[TowerTalk] multiples of ground rods

jimlux jimlux at earthlink.net
Sun Jan 10 12:35:46 EST 2016


 From IEEE Std 142:

"A useful rule is that grounding systems of 2-24 rods placed one rod 
length apart in a line, hollow triangle, circle, or square will provide 
a grounding resistance divided by the number of rods and multiplied by 
the factor F taken from Table 14.  Additional considerations with 
respect to step and touch potentials would be addressed by the geometry.

Table 14 - multiplying factors for multiple rods
2	1.16
3	1.29
4	1.36
8	1.68
12	1.80
16	1.92
20	2.00
24	2.16

Placing additional rods within the periphery of a square, circle, or 
other shape will not appreciably reduce the grounding resistance below 
that of the peripheral rods alone.
"



So, for a practical example.. if you had 3 rods, spaced one rod length 
apart, that's the DC resistance of 1.29/3 * one rod = 43% of one rod.

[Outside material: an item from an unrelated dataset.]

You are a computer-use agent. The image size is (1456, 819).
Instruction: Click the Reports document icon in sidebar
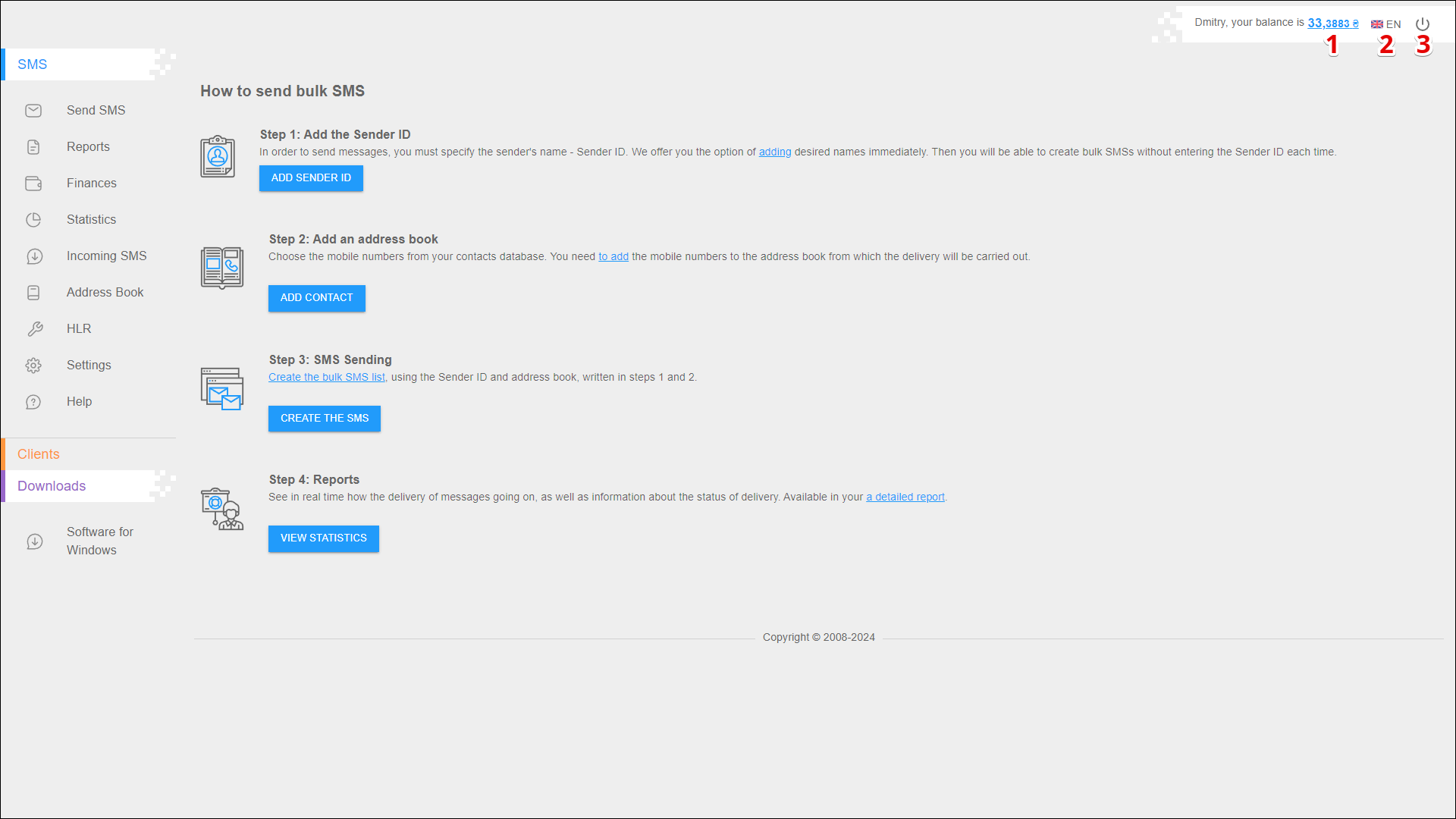pyautogui.click(x=33, y=147)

On the next couple pages, they discuss the "smoking" rod issue, where 
the current density is too high.

the current should be no more than
I = 34800 * d * L/Sqrt(rho * t)

L rod length in meters
d rod diameter (in meters, I assume)
rho in ohm meter  (inverse of conductivity)
t in seconds (for short times)

1 ohm meter = 100 ohm cm - as hams, we're usually looking at 
conductivity (sigma) with values like 0.005 Siemen/meter  0.005 S/m = 
200 ohm*meter  (or 20,000 ohm*cm)

So, for a 8 foot rod (2.43 m) 5/8" in diameter (0.015875 m), we get 
about 94 Amps for 1 second..

But for, say, 50 microseconds (the duration of a lightning stroke), you 
could multiply by 141 and get 13 kAmps..

Since most lightning strikes are in the tens of kA range (but also 
shorter than 50 microseconds at that current), the usual recommendation 
to have more than one rod is a good one.